**Page extract**.
● ● ● ● ●

Draft Genome Sequence of Magnetovibrio blakemorei Strain MV-1, a Marine Vibrioid Magnetotactic Bacterium

Abstract

We report here the genome sequence of Magnetovibrio blakemorei MV-1, a marine vibrioid magnetotactic bacterium with a single polar flagellum. The current assembly consists of 91 contigs with a combined size of 3,638,804 bp (54.3% G+C content). This genome allows for further investigations of the molecular biomineralization mechanisms of magnetosome formation.

GENOME ANNOUNCEMENT

Magnetotactic bacteria are a heterologous group of prokaryotes that biomineralize nanosized, intracellular magnetic crystals surrounded by a phospholipid bilayer. These structures, termed magnetosomes, consist of magnetite (Fe₃O₄) or greigite (Fe₃S₄) and are generally organized in chains that cause cells to align along the earth’s geomagnetic field lines. This feature appears to be advantageous to motile aquatic bacteria as it reduces the need to navigate in three-dimensional space to movement in a single dimension in the search for optimal environmental conditions (usually microaerobic or anaerobic zones). Magnetosomes are not only excellent examples of prokaryotic biomineralization, but they also possess unique properties that are important for many biotechnological and medical applications (1).

Magnetovibrio blakemorei MV-1 is a marine magnetotactic vibrio with a single polar flagellum that is significantly different from other magnetotactic bacteria in its metabolism and in the morphology of its magnetosome crystals. Specifically, M. blakemorei MV-1 grows microaerophilically and anaerobically using nitrous oxide (N₂O) as a terminal electron acceptor. It produces chains of elongated magnetosomes comprising magnetite with a crystal morphology described as truncated hexa-octahedrons (2).

The 3,638,804-bp M. blakemorei MV-1 genome sequence was generated by combining the following sequencing methods: Solexa (8× coverage), 454 (65× coverage), and Sanger sequencing (5,244 reads). Combining the assemblies of Solexa and 454 data resulted in 191 contigs. The assembly was improved by joining fragments using inverse and conventional PCR followed by Sanger sequencing of amplified regions. This approach reduced the number of contigs to 91. Automated annotation by RAST (3) generated 3,564 predicted coding sequences, including 1,157 hypothetical proteins and 49 total RNAs. The difficulty in sealing this genome into a single contig is related to the presence of 62 transposase genes.

● ● ● ● ●

**Data listing**.
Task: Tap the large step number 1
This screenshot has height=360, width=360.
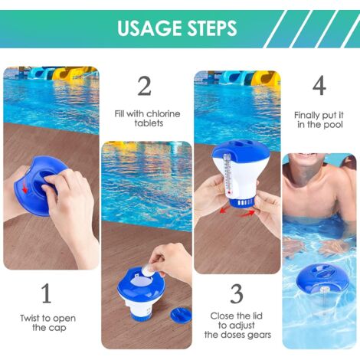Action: point(47,293)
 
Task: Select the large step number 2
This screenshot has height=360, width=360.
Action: point(144,85)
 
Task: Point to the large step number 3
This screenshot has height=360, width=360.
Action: point(237,293)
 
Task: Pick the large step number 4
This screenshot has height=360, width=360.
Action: point(319,85)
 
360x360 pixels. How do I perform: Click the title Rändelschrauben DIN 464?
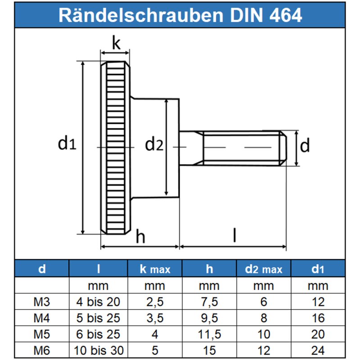click(x=180, y=15)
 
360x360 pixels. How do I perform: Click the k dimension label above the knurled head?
click(x=116, y=44)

● ● ● ● ●

**Required action 1**.
Answer these questions from the Magnetovibrio blakemorei genome report:
(a) How many contigs resulted from combining the Solexa and 454 assemblies?
(b) What does MV-1 use as a terminal electron acceptor?
(c) How many transposase genes does the genome contain?
**Required action 2**.
Reproduce the Magnetovibrio blakemorei genome report from "Magnetovibrio blakemorei MV-1 is" up to and including "truncated hexa-octahedrons (2).".
**Required action 3**.
Write what comes next in the Magnetovibrio blakemorei genome report, starting after its last sentence.
The records are separate from the Magnetovibrio blakemorei genome report.

**Task answer 1**.
(a) 191 contigs.
(b) Nitrous oxide (N₂O).
(c) 62.

**Task answer 2**.
Magnetovibrio blakemorei MV-1 is a marine magnetotactic vibrio with a single polar flagellum that is significantly different from other magnetotactic bacteria in its metabolism and in the morphology of its magnetosome crystals. Specifically, M. blakemorei MV-1 grows microaerophilically and anaerobically using nitrous oxide (N₂O) as a terminal electron acceptor. It produces chains of elongated magnetosomes comprising magnetite with a crystal morphology described as truncated hexa-octahedrons (2).

**Task answer 3**.
Currently, there are no specific details on which genes determine the elongated morphology of magnetosome crystals. To determine this, genes have to be inactivated, which requires a tractable genetic system. The sequencing of the M. blakemorei MV-1 genome should provide information on the metabolic pathways to allow the development of such a genetic system. Specifically, evidence for the potential utilization of specific terminal electron acceptors for growth is present as genes within the genome identified through annotation. Several of these reductase genes were identified, including arsenate, dimethyl sulfoxide, sulfite, nitrate, nitrite, nitric oxide, and nitrous oxide, although the ability to support growth of some of these compounds needs to be tested. In addition, magnetosome synthesis requires an efficient iron acquisition system. The genome of M. blakemorei MV-1 contains the following iron transport genes: a ferric iron ABC transporter and permease, a ferric siderophore transport system, ferrous iron transporters, a high-affinity Fe²⁺/Pb²⁺ permease, and a high-affinity iron transporter.

Finally, access to the M. blakemorei MV-1 genome will allow for transcriptome analysis to investigate novel magnetosome-related genes not previously described in other magnetotactic bacteria that are expressed during magnetosome synthesis.

Accession number(s).

This whole-genome shotgun project has been deposited at DDBJ/ENA/GenBank under the accession number MCGG00000000. The version described in this paper is the first version, MCGG01000000.